Source 5: A Russian woman with ties to Kremlin intelligence. She provided the other half of the Carter Page story — that he also met in Moscow with Igor Sechin, a Putin adviser who runs the state oil company.

Mr. Page denies this meeting ever occurred, and Mr. Mueller cleared him.

Source 6: This U.S.-based person telephoned the primary source for 20 minutes. Never providing his name, Source 6 became the basis for Mr. Steele’s writing about an extensive conspiracy between the Kremlin and the Trump campaign. Source 6’s phone call was used as evidence by the FBI to persuade judges to approve the Carter Page wiretaps.

Mr. Steele designated Source 6 as source E. The Horowitz report called him Person 1. This person has been described in media reports as having left the U.S. and not cooperating with Mr. Mueller.

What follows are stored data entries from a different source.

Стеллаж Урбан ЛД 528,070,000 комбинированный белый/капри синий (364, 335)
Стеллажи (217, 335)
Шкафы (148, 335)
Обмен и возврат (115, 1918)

After the three interviews in January 2017, the FBI talked to the primary source two more times. It was then when he made the “grain of salt” comment — essentially dismissing the entire dossier.

Those interview notes have not been declassified.

He said he never knew Mr. Steele planned to put what he told him into official reports. The Horowitz report said he told the FBI he made it clear to Mr. Steele that he was repeating “just talk” and “word of mouth and hearsay” and “conversations that [he] had with friends over beers.”

That February, agent Peter Strzok, who led the FBI’s Trump probe, made this comment in a declassified document after the primary source had been interviewed three times: “Recent interviews and investigation … reveal Steele may not be in a position to judge the reliability of his sub source network.”